İlk ekipmanı satın alıp üst koridora çıktıktan sonra Shen Qiao kahkahayı patlattı, “Her şeye yeniden başladınız, öyle mi? Sanki Lu Zhe gelir gelmez hepiniz harekete geçmişsiniz gibi hissediyorum.”
Lao Wo, Er-Hua’yı ormana götürdü. “Çünkü yeniden bir babamız var. Omurgamız artık daha güçlü. Peder Lu, küçük bir istila başlatabilir miyiz?”
(İstila, bir ordunun rakibin topraklarına/alanına sızdığı bir harekettir)
Er-Hua henüz becerilerinin seviyesini yükseltmeye başlamamıştı. Lao Wo’nun önerisini duyduğunda, önce hangi beceriye odaklanacağına karar vermeden önce Lu Zhe’nin cevabını sabırla bekledi.
Lu Zhe COCO’nun alışılagelmiş âdetlerini düşündükten sonra şu cevabı verdi: “Elbette bunu yapabiliriz. Ama bize karşı dönebilirler. Tetikte olun ve çevrenizin farkında olun. Bir ya da iki can verirseniz sorun olmaz. Ama çok fazla verirseniz, bu gece döndüğümüzde benim tarafımdan azarlanmak zorunda kalırsınız.”
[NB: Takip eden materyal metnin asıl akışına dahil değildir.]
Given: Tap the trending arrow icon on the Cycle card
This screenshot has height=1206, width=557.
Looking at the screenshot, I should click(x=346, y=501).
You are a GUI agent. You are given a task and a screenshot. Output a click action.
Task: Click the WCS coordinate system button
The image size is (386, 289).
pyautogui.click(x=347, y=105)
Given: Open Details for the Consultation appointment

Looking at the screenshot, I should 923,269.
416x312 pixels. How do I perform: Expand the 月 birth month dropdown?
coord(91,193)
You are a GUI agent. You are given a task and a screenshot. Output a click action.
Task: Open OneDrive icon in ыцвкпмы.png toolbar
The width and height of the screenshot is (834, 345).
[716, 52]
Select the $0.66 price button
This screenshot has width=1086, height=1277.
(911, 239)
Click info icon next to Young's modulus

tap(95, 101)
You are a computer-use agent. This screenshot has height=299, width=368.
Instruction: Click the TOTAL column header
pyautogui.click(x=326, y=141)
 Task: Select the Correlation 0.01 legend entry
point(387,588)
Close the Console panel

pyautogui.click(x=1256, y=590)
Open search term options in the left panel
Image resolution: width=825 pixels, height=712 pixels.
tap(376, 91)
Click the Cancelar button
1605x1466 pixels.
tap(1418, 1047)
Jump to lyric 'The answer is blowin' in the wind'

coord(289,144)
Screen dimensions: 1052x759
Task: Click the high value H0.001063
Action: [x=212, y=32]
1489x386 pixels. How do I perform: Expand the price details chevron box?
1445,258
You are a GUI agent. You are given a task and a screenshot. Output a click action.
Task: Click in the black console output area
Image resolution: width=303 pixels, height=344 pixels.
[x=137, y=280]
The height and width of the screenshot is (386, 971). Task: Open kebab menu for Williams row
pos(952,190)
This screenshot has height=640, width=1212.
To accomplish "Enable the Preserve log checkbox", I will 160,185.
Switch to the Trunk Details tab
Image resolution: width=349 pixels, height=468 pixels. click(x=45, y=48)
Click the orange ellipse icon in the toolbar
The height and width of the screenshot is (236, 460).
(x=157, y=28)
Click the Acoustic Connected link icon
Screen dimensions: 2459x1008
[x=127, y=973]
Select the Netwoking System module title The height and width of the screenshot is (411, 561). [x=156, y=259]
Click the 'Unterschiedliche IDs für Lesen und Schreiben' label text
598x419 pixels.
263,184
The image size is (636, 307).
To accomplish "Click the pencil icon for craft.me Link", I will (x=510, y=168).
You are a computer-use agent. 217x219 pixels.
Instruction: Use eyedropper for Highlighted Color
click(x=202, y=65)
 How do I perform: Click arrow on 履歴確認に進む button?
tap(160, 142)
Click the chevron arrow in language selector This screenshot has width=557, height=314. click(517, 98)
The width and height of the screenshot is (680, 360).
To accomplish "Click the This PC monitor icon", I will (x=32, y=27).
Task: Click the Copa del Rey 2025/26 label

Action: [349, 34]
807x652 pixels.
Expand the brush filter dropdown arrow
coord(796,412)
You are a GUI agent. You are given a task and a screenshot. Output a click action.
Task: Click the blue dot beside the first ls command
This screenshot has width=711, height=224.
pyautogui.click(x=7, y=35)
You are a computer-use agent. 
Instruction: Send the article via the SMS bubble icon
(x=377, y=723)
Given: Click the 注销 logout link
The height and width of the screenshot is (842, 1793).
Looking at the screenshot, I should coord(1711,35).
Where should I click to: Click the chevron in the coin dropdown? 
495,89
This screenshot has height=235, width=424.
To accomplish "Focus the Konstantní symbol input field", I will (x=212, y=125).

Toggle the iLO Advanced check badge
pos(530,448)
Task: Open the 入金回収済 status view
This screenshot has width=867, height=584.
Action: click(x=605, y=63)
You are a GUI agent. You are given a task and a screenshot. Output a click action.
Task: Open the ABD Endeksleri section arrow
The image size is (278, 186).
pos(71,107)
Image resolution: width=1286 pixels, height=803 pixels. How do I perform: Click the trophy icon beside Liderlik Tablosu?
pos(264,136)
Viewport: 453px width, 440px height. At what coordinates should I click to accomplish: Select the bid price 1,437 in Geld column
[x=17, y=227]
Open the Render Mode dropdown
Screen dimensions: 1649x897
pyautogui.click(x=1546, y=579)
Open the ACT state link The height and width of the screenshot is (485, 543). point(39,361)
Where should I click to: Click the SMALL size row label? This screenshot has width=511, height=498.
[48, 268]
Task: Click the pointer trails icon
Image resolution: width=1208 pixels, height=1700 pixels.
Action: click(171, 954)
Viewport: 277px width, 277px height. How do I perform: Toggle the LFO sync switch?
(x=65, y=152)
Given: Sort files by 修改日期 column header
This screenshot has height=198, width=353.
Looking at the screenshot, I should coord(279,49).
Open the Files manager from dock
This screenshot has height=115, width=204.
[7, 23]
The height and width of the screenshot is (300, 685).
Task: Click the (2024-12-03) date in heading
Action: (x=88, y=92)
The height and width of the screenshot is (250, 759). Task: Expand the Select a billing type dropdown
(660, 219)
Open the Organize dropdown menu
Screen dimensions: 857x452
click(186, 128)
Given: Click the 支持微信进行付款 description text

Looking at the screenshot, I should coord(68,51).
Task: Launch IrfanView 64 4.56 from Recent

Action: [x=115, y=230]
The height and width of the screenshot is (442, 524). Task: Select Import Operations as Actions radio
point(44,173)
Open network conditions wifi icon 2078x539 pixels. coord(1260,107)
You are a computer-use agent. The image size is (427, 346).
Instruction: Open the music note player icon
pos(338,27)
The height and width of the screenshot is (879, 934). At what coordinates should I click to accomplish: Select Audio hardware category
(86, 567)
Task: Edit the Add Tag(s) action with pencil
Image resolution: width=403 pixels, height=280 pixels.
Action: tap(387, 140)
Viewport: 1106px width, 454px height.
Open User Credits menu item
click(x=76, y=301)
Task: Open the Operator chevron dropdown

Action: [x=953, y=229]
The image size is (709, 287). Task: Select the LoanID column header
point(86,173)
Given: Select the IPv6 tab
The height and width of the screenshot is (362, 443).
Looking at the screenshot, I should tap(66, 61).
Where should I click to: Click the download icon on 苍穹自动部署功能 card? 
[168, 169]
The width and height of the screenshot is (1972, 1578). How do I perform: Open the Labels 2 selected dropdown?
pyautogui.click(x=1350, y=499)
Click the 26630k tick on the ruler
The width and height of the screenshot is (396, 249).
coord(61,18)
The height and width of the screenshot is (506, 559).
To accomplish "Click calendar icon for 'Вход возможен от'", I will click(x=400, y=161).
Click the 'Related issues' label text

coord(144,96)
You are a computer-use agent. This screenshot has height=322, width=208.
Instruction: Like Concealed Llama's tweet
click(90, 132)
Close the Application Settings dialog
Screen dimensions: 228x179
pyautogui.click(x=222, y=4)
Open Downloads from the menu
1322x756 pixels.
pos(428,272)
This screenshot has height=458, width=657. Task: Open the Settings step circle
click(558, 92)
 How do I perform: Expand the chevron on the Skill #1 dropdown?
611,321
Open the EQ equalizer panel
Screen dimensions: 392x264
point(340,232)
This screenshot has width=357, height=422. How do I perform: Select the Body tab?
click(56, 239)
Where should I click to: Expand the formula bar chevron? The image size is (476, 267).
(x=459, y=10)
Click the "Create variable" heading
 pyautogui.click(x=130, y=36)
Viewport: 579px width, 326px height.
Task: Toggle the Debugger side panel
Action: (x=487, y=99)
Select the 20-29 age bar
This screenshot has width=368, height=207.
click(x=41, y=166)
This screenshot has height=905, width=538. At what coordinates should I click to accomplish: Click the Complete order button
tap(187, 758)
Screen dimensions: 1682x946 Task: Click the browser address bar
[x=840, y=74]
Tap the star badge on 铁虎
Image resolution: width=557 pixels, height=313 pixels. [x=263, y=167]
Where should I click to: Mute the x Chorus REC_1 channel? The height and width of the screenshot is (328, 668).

Lao Wo gülümsedi ve hevesle Lu Zhe’nin arkasından gitti. Er-Hua da çalıların arasına saklanarak onu takip etti.
O sırada kartal gözüyle bakıldığında, COCO ve DG’nin nehir kenarındaki çalılıklarda çömelmiş oyunculara sahip olduğu açıkça görülecekti. Herkes birinin ilk hamleyi yapmasını bekliyordu.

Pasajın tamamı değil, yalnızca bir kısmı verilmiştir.